Lors du fonctionnement de l'oscillateur fluidique, lorsque le jet
de fluide rencontre la cavité frontale 9 et balaye celle-ci au cours de son oscillation,
des tourbillons principaux T1, T2 se forment de part et d'autre du jet (fig.1) et
sont alternativement forts et faibles, en opposition de phase et en relation avec
l'oscillation du jet.
Sur la figure 1 le tourbillon T1 occupe un espace largement supérieur
à celui de la cavité frontale de l'obstacle et la pression de ce tourbillon est
telle que le jet est basculé dans une position extrême malgré la présence de l'autre
tourbillon T2 localisé entre la paroi frontale 7 de l'obstacle 5 adjacente à la
cavité et la paroi 13 en regard de la chambre d'oscillation raccordée à l'ouverture
11.
Lorsque le jet de fluide est dans cette position une partie de l'écoulement
issu du jet est dirigé vers l'aval de l'obstacle et une autre partie revient alimenter
le tourbillon T2 qui grossit de plus en plus et dont la pression s'accroît jusqu'au
moment où la pression est suffisante pour faire basculer le jet de l'autre coté,
dans la position extrême opposée.
Le jet oscille ainsi d'une position extrême à l'autre et la détection
de la fréquence de l'oscillation du jet permet de déterminer le débit du fluide,
la fréquence étant considérée comme proportionnelle au débit.

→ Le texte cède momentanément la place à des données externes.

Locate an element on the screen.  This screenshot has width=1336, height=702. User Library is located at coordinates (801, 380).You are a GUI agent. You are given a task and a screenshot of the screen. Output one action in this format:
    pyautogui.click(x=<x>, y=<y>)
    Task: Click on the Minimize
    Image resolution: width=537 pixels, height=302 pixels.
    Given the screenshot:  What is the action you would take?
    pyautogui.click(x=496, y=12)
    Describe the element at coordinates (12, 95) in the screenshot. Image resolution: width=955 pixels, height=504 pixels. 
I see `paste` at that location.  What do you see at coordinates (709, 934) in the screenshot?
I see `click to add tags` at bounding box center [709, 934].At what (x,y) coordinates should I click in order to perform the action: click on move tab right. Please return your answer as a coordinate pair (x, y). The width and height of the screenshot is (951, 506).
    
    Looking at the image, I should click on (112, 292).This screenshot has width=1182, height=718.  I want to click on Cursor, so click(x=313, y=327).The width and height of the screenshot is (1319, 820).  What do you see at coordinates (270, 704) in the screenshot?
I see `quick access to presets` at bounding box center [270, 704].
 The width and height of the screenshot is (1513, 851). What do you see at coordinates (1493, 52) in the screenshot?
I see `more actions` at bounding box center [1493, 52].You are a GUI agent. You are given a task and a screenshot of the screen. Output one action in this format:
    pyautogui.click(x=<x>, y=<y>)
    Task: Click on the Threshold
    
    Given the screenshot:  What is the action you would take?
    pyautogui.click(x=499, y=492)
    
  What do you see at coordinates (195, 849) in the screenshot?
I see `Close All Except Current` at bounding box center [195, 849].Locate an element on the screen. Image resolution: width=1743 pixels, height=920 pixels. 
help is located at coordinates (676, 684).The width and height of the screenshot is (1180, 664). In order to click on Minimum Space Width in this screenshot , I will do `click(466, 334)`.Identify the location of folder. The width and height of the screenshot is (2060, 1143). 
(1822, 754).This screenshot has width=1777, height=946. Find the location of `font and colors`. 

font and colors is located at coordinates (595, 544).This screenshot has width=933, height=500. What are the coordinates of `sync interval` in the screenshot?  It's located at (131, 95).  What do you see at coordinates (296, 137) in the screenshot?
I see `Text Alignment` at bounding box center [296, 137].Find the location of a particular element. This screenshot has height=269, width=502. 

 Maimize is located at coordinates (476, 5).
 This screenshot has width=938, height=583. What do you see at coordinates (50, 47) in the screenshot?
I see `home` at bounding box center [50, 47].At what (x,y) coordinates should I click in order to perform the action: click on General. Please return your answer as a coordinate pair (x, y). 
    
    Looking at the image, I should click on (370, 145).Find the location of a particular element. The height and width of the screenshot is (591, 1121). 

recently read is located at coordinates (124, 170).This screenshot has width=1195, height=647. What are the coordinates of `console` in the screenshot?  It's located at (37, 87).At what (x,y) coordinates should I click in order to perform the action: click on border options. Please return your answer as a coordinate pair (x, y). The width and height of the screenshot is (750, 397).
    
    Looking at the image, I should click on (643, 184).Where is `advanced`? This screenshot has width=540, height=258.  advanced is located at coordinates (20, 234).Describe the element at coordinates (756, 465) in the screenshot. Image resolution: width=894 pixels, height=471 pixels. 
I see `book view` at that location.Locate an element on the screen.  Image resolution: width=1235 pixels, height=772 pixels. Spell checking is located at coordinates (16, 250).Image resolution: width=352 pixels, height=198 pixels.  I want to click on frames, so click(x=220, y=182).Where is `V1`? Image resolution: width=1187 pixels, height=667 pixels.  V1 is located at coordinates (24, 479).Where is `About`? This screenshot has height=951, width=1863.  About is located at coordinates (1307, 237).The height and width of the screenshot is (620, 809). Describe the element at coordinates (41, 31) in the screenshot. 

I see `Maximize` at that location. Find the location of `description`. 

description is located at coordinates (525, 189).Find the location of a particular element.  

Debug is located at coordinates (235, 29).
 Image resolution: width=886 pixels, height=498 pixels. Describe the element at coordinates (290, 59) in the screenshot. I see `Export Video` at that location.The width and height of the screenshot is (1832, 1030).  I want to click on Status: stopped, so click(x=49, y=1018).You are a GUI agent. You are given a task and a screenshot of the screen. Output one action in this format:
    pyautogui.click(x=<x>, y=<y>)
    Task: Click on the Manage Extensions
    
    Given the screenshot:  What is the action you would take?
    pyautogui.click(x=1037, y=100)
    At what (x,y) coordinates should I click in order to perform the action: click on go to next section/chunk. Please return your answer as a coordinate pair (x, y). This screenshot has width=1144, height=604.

Pour réduire les erreurs sur la détermination du débit de fluide,
le rapport fréquence d'oscillation / débit, ne doit pas trop varier en fonction
du régime de l'écoulement.
Or , en régime dit de transition, c'est-à-dire pour des nombres de
Reynolds calculés pour l'écoulement situé au droit de l'ouverture 11, situés aux
environs de 300, la Demanderesse a pu constater l'apparition d'une zone de haute
pression (tourbillon T3) à proximité de la base du jet de fluide du côté où se trouve
le tourbillon T1, ainsi que d'autres tourbillons localisés en regard de la paroi
frontale sous les tourbillons T1 et T3 sur la figure 1.
Ces tourbillons renforcent l'action du tourbillon T1 et, de ce fait,
il faut plus de temps au tourbillon T2 pour qu'il acquiert suffisamment de force
afin de contrebalancer les pressions exercées par T1 et T3, ce qui diminue la fréquence
d'oscillation et donc introduit des erreurs dans la détermination du débit de fluide.
Par ailleurs, on connaît par le document US 4,244,230 un oscillateur
fluidique comportant une buse qui s'étend en direction d'un obstacle en forme de
U définissant une chambre d'oscillation. La dimension longitudinale des parois latérales
de la buse est égale, voir supérieure à la distance entre les extrémités des parois
de l'obstacle et l'apex des surfaces avals de deux éléments de section en forme
de demi ovale disposés perpendiculairement par rapport au conduit et dont les axes
principaux sont parallèles à la direction d'écoulement du fluide. Lors du fonctionnement
de l'oscillateur fluidique, ce type de buse affecte l'oscillation du jet en gênant
considérablement le développement du tourbillon T1.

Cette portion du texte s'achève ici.